Deploying via Theme Editor, Shopify CLI, or GitHub
Three deployment paths in 2026. (1) Theme Editor: edit theme.liquid and section files directly in Online Store > Themes > Actions > Edit code. Saves are live immediately on the published theme; merchants should use a draft theme for risky changes. (2) Shopify CLI: shopify theme pull to download a local copy, edit, shopify theme push to deploy. CLI is the modern recommendation. (3) GitHub integration: connect a repo, commit theme changes, Shopify auto-deploys. Best for teams; requires the Online Store Theme version control feature.
Validation workflow
After deploying, validate one URL per template type. PDP: submit one product URL to Rich Results Test. Collection: submit one collection URL. Blog post: submit one article URL. Homepage: submit shop.url. Expected pass-fail per template: PDP detects Product + Offer + BreadcrumbList (zero errors); Collection detects BreadcrumbList; Blog post detects Article + BreadcrumbList; Homepage detects Organization + WebSite. For any errors, edit the relevant section file or theme.liquid, redeploy, re-validate.

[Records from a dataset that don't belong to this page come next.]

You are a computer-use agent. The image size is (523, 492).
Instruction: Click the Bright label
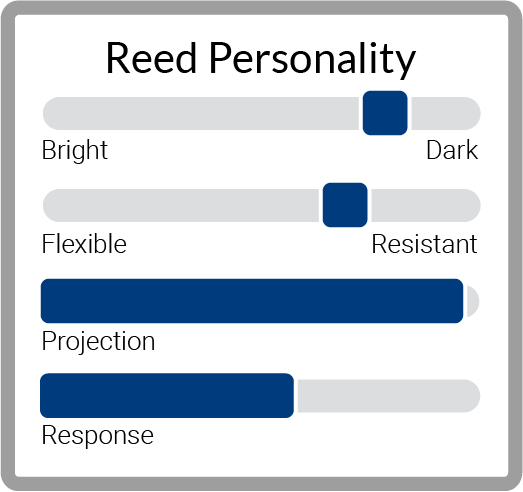[75, 151]
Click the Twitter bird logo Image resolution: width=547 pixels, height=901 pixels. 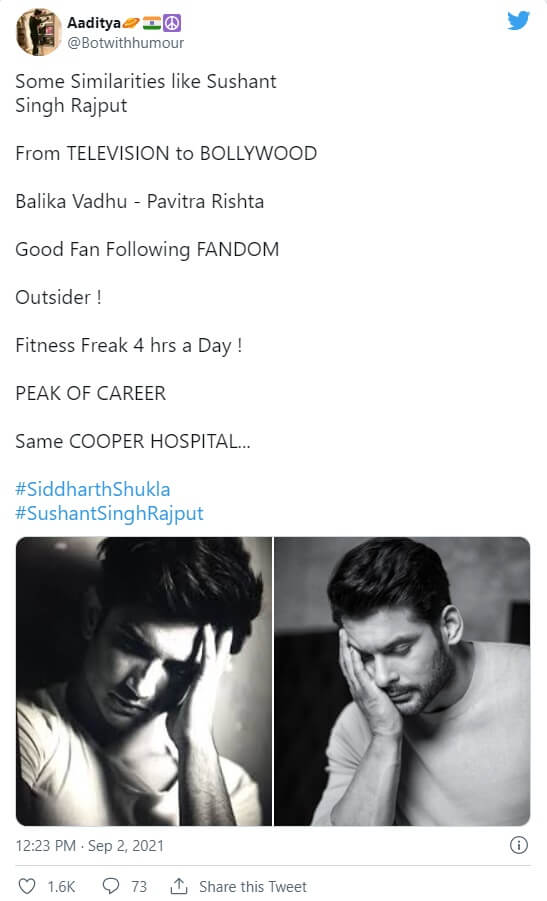[518, 21]
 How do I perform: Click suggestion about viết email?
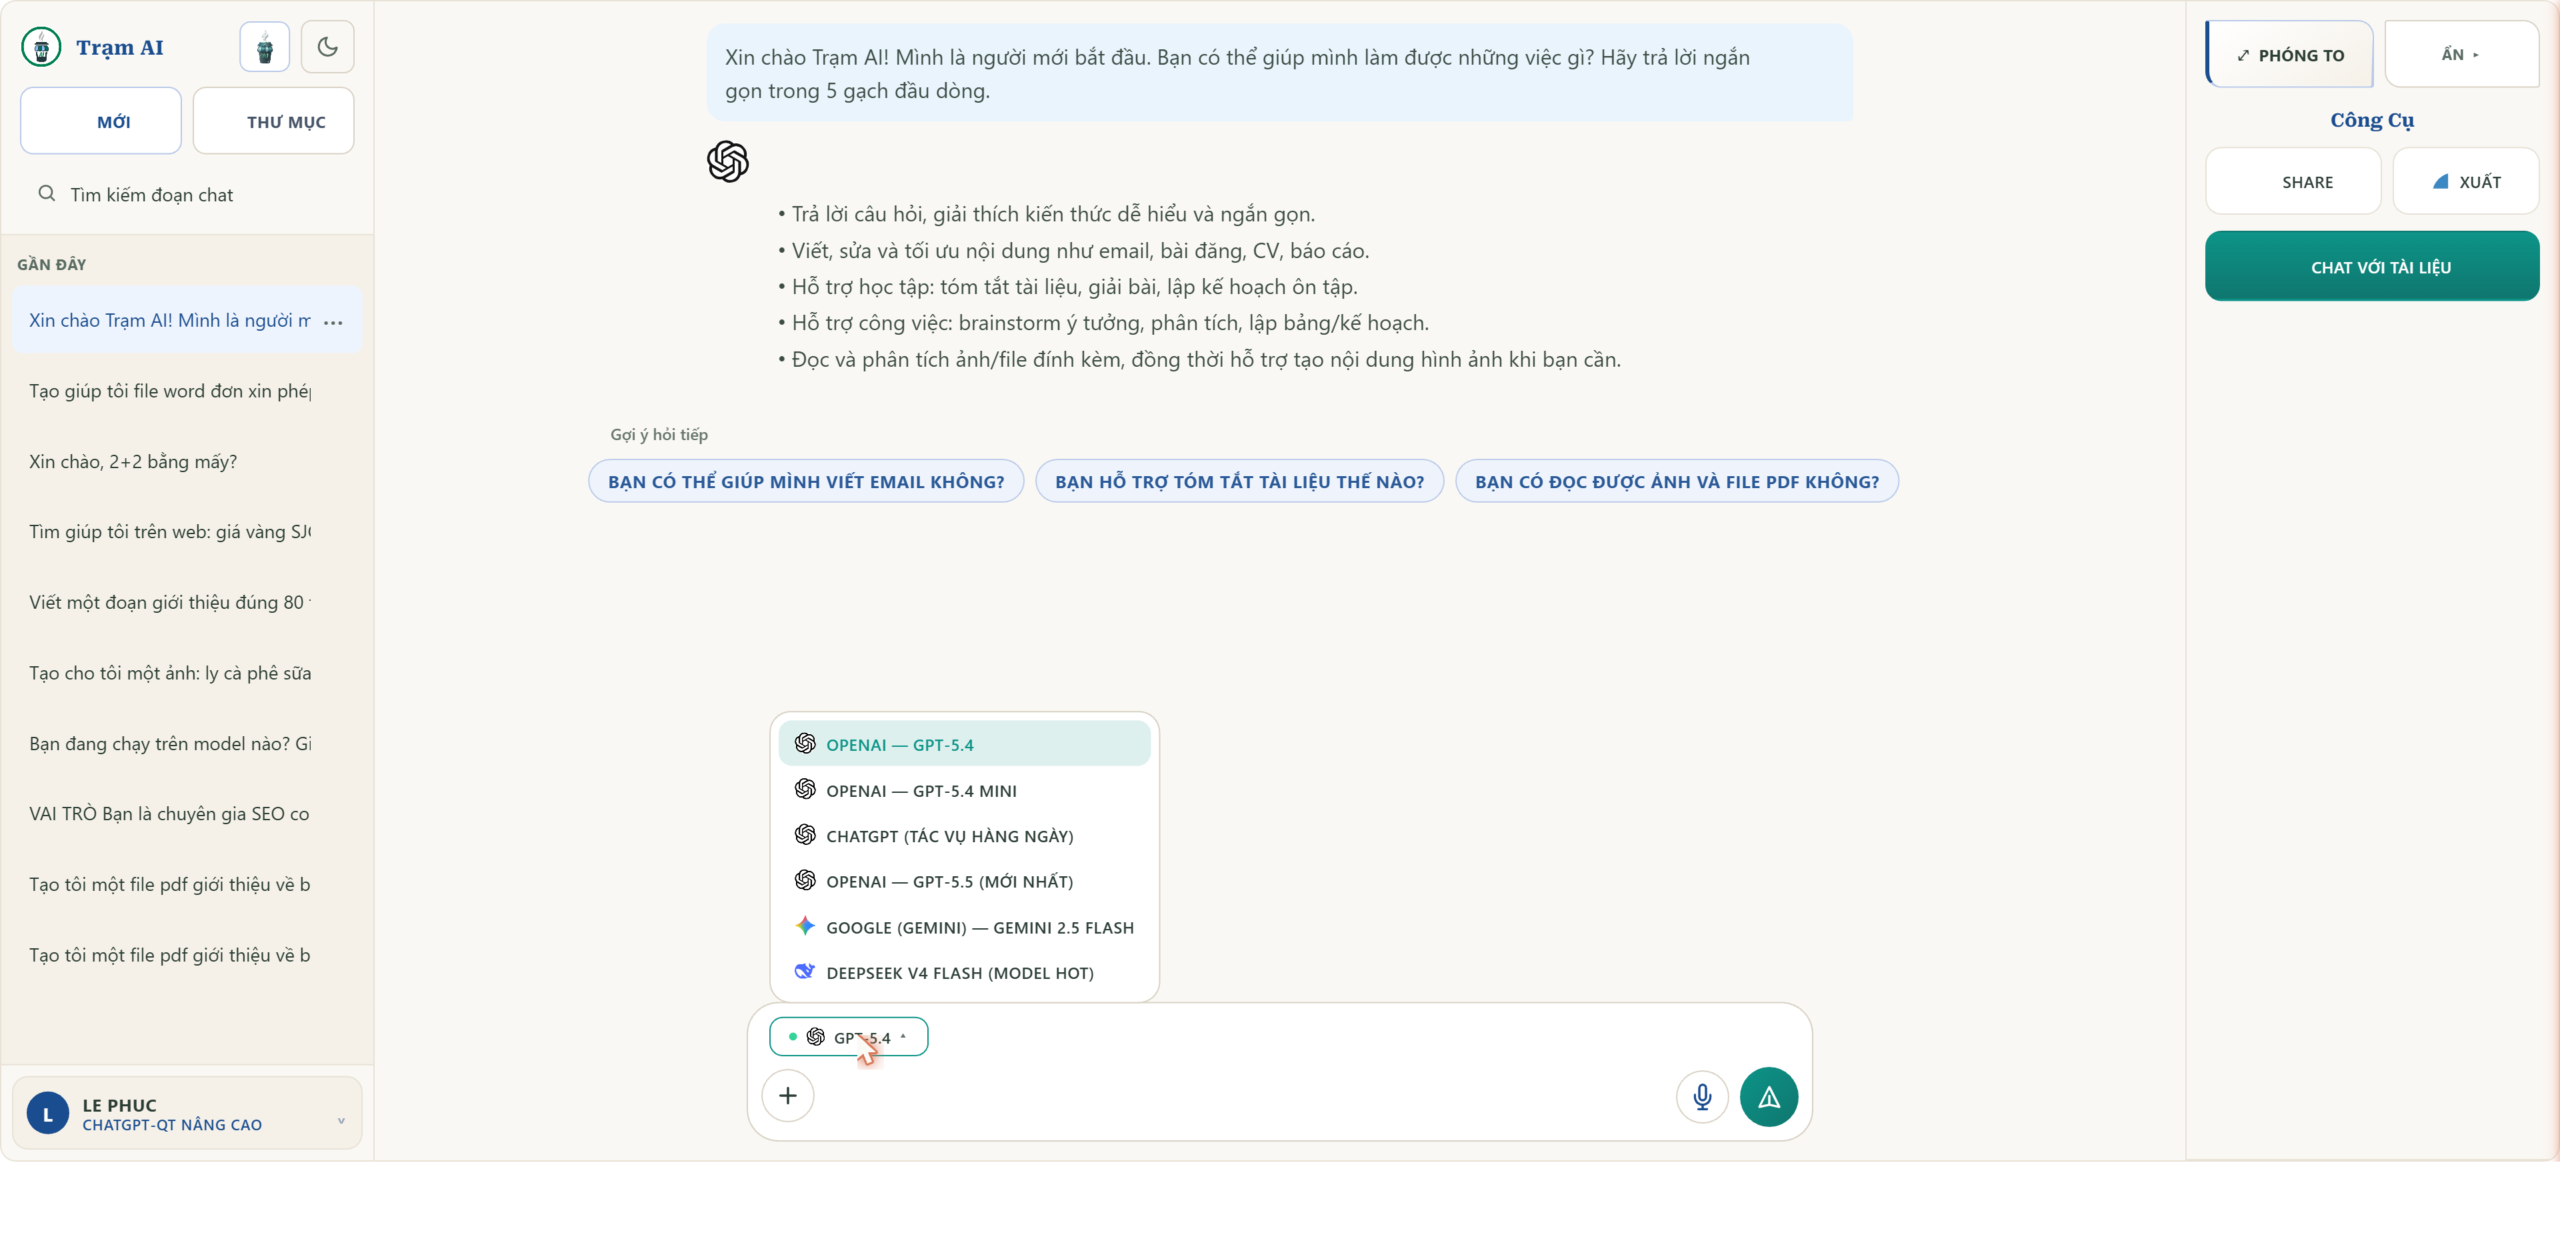(x=806, y=481)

Shopify gotchas on custom JSON-LD
Five gotchas. First: Shopify's admin code editor auto-corrects straight quotes to smart quotes — author the JSON in VS Code or another plain editor, paste into Shopify only at the final step. Second: forgetting | escape on every Liquid string variable that produces user-input text (product.title, shop.name, article.title) — apostrophes break the JSON. Third: putting Product schema in theme.liquid (where product.* is unbound off PDPs). Fourth: putting Organization schema in a section file (where it fires per-template instead of site-wide). Fifth: missing the application/ld+json mime type on the script tag — the block is then ignored by validators.